* _ACTION ITEM_
When you reach the line in the listing below that contains "Kinder-, jeugd- en leesboeken (75, 990)", begin returning lines exactly as written, and stop after the line that contains "Specials (187, 2054)". Return no other lines.

* _DATA SHOWN_

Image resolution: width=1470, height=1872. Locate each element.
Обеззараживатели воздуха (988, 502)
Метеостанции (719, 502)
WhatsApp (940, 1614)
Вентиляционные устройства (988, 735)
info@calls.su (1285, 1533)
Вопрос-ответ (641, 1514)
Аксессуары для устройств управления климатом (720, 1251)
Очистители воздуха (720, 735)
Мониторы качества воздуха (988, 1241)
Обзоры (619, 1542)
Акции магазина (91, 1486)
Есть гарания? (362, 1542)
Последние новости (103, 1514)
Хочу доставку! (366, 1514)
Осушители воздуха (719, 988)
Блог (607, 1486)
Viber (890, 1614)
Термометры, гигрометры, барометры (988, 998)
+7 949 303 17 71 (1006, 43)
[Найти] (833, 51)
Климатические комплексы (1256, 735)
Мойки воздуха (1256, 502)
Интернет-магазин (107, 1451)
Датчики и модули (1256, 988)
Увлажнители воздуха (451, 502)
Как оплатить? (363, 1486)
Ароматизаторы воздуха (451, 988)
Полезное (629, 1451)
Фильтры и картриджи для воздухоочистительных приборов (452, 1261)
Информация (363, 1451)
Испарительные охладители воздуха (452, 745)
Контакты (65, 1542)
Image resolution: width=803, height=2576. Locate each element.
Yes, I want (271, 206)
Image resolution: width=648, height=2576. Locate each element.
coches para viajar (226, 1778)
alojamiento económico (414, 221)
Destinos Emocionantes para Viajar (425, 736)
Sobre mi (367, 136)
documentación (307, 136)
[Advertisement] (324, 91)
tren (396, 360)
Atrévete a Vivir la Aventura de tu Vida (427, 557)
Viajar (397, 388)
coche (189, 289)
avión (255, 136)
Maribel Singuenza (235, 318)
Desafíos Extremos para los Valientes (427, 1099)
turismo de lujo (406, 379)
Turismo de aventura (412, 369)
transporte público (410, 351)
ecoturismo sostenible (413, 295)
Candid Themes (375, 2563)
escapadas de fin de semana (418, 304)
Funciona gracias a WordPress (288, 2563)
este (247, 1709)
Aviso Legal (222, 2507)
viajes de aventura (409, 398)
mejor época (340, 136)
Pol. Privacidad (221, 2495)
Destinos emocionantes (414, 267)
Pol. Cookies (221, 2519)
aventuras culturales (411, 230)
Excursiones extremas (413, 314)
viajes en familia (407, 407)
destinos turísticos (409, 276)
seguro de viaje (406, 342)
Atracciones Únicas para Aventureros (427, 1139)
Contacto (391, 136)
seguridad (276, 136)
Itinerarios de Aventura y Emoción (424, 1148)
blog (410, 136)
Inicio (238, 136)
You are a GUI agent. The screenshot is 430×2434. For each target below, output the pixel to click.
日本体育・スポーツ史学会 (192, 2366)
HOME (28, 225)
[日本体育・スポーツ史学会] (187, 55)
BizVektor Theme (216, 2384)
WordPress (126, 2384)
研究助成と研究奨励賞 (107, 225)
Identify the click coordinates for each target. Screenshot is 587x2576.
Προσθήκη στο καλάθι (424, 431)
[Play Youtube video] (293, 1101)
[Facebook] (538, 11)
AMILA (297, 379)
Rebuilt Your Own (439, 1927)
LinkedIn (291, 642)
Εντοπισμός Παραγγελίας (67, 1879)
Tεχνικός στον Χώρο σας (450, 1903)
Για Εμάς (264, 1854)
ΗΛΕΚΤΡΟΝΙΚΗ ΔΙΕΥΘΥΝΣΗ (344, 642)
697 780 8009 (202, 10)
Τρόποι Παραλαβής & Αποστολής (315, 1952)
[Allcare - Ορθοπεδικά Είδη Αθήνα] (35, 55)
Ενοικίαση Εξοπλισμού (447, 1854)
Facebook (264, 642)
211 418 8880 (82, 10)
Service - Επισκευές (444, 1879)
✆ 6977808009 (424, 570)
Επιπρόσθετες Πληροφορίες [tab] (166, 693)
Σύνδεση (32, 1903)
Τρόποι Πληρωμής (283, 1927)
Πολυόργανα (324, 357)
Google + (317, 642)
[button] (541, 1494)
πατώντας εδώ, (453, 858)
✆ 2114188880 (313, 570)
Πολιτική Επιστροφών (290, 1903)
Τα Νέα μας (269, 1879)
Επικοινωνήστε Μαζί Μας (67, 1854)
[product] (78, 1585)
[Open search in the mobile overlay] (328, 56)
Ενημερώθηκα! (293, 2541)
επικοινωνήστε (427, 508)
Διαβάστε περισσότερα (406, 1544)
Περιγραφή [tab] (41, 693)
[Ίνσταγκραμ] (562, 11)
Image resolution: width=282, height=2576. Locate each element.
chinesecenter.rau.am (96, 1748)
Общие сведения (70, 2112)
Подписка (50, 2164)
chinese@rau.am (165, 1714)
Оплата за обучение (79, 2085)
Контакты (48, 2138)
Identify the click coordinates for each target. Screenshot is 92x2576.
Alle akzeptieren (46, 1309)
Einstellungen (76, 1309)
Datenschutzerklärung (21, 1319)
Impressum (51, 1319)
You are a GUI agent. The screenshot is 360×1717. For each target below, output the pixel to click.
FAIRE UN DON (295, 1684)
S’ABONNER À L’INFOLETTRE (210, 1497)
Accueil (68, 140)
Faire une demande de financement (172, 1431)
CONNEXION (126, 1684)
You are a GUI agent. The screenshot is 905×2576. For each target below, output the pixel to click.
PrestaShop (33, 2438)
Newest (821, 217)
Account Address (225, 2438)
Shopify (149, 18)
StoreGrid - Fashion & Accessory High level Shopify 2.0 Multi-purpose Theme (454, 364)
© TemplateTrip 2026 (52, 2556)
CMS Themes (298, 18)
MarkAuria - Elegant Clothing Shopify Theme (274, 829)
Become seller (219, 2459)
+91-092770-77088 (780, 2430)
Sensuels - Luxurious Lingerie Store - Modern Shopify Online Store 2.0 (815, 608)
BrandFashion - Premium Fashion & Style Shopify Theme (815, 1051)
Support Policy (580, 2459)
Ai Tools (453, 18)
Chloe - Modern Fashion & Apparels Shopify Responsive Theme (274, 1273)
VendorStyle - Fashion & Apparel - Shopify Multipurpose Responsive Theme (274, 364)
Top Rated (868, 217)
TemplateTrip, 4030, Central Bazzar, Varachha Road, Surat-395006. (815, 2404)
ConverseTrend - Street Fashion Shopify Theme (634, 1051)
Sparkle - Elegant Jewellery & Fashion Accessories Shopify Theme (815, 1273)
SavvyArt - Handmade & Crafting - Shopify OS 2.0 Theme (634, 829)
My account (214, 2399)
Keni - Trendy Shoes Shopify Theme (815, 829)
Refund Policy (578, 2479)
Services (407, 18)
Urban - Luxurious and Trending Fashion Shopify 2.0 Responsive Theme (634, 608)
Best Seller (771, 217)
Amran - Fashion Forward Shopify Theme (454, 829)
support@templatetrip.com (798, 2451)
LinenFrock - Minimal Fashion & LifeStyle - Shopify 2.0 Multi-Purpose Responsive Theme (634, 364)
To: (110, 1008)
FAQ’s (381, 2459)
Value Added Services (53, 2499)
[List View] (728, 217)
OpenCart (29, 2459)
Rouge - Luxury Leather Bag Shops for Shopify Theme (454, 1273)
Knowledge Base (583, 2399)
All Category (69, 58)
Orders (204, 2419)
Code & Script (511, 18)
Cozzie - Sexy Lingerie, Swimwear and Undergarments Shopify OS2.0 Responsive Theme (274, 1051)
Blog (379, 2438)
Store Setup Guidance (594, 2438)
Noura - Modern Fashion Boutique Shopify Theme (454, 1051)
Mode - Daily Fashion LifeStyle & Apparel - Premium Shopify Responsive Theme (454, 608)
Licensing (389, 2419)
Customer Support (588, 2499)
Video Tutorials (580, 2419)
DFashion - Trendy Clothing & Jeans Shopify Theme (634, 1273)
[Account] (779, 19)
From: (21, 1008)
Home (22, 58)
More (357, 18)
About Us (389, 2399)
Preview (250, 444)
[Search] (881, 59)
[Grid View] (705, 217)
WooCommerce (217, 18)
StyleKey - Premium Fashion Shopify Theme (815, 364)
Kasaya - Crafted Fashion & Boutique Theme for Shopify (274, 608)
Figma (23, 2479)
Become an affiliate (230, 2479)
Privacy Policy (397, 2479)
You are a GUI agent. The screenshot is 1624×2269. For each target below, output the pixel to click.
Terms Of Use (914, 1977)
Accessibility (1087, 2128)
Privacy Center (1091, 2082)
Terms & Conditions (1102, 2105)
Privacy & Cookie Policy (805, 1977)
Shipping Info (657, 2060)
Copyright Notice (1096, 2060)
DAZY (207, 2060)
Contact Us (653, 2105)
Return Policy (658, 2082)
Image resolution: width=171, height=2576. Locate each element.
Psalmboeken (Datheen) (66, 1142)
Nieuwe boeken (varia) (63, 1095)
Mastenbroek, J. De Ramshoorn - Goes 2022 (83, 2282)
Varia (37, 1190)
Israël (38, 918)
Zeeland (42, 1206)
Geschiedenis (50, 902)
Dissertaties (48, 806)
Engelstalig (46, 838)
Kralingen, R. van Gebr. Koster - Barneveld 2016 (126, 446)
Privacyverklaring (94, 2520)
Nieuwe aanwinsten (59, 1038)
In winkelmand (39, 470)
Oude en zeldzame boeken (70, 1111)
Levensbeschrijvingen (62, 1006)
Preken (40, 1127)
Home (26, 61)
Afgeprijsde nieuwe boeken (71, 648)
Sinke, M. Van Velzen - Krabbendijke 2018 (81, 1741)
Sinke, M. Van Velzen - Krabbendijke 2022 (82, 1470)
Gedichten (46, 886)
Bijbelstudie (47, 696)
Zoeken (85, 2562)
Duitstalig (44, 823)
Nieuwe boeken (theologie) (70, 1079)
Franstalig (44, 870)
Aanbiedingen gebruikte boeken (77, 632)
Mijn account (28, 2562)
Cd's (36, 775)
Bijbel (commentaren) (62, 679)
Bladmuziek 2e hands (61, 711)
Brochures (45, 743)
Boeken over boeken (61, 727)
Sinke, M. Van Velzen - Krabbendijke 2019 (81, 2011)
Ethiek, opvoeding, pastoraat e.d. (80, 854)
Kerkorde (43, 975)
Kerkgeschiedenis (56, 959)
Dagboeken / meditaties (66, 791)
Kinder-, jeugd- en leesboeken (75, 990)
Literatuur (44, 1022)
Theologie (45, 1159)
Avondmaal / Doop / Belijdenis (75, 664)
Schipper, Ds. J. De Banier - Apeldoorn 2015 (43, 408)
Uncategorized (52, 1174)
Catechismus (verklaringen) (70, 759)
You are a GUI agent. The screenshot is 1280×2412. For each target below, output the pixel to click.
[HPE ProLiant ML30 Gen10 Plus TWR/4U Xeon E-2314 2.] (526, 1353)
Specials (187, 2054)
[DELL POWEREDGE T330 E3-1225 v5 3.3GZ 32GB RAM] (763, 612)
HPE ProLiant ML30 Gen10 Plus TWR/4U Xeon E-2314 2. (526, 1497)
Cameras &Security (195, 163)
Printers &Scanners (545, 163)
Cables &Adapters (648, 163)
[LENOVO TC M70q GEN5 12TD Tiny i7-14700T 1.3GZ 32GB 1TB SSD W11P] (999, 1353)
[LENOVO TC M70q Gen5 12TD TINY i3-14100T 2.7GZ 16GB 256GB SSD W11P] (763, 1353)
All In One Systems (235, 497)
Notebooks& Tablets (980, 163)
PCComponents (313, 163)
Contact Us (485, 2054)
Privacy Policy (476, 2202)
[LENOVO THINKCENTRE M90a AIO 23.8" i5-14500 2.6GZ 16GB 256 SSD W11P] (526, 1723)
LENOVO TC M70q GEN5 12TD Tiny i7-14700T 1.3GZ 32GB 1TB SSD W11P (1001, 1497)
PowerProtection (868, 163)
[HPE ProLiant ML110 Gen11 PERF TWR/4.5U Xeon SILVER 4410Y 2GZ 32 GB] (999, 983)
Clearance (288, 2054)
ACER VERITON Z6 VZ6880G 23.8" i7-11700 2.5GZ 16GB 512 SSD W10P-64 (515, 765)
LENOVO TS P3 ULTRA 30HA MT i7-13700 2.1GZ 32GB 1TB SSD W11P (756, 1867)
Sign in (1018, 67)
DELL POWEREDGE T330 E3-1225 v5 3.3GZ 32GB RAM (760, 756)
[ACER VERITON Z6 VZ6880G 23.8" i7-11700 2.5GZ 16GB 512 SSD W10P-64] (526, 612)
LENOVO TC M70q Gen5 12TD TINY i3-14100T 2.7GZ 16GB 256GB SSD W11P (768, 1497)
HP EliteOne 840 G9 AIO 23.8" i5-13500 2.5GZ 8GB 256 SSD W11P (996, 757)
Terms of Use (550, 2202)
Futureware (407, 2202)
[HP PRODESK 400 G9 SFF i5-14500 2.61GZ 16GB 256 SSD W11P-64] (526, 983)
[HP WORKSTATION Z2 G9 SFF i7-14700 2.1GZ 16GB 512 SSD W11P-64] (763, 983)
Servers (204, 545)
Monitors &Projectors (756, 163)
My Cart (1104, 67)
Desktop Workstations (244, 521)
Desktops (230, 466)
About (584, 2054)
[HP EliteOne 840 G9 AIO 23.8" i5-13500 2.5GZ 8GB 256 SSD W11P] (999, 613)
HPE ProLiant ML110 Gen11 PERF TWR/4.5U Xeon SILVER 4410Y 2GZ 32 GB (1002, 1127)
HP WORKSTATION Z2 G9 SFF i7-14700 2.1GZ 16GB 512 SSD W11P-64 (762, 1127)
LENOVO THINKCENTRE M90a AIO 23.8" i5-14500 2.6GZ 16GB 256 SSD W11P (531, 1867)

* _OUTPUT FOR THIS EXERCISE_
Kinder-, jeugd- en leesboeken (75, 990)
Literatuur (44, 1022)
Theologie (45, 1159)
Avondmaal / Doop / Belijdenis (75, 664)
Schipper, Ds. J. De Banier - Apeldoorn 2015 (43, 408)
Uncategorized (52, 1174)
Catechismus (verklaringen) (70, 759)
You are a GUI agent. The screenshot is 1280×2412. For each target below, output the pixel to click.
[HPE ProLiant ML30 Gen10 Plus TWR/4U Xeon E-2314 2.] (526, 1353)
Specials (187, 2054)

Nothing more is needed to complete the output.